One in five Greeks illegally accesses sports content. Yawn.

One in five Greeks illegally accesses sports content. Yawn.

02 May, 2023 2 min read
piracy, business models, UX/UI, competition, customer orientation

“One in five Greeks illegally accesses sports content. According to the 2023 report of the European Union Intellectual Property Office (EUIPO), Greece ranks second in EU, in terms of illegal access to online sources for watching sports broadcasts. Beyond the economic impact on artists, creators, providers & the Greek state, not many people realise that pirated content is used as trap to steal personal data, bank information & other sensitive data from the users.” – source

Personally, I watch no TV, no sports, and have no Netflix or Spotify subscriptions, but this post by someone on LinkedIn makes me think that the media industry keeps making the same mistakes.

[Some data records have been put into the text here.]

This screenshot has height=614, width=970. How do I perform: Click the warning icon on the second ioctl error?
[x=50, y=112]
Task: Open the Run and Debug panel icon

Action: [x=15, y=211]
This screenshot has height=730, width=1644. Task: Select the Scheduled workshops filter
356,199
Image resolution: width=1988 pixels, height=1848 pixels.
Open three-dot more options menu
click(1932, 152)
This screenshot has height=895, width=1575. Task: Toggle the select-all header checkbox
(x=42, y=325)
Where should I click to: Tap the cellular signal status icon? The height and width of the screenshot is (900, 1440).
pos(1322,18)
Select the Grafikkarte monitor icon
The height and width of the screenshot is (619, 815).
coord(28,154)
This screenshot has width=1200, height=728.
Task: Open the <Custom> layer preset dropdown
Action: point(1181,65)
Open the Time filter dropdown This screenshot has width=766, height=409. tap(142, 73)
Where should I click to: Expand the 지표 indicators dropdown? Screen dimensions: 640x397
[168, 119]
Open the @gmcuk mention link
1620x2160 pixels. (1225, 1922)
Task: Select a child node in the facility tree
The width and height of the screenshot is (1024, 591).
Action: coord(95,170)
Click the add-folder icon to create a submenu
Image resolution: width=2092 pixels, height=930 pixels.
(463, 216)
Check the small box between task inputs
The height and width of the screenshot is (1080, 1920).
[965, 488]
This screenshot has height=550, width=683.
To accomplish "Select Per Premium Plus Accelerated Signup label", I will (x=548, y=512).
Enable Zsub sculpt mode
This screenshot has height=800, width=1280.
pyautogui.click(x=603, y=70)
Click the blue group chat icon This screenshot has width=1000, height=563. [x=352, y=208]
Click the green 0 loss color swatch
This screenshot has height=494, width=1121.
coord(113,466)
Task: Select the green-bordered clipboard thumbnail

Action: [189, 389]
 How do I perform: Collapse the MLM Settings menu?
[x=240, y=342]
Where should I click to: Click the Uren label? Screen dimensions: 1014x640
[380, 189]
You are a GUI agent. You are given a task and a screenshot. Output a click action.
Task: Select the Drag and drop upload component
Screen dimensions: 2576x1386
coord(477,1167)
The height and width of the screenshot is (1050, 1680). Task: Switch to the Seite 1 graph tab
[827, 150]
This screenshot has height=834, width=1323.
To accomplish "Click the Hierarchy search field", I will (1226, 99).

“One in five Greeks illegally accesses sports content”. Interesting. Should we get outraged? No, we should become curious.

Ask yourself

  1. why?
  2. how many of those accessing sports content illegally were actual customers with a willingness to pay for it, to begin with?

And no, I’m not justifying or advocating for piracy – however, we have seen this many times before, for all kinds of digital media. Napster, Limewire, Kazaa, ThePirateBay, Denuvo, DRM, etc.

Who still makes money hand over fist, regardless?

  • Steam
  • GOG.com
  • Netflix
  • Spotify
  • Bandcamp
  • Xbox Game Pass
  • Nintendo Online
  • PlayStation Now

Instead of trying to make “one in five” to “one in ten” or “one in twenty” through increasingly customer-hostile and costly technological solutions, try something else instead.

Try what all the companies on the list above did: make it affordable, make the UX desirable, and piracy will drop.

And still, you will never “end piracy”, because there is always the analog hole. Plus, the cost for completely eradicating piracy probably doesn’t justify the end result.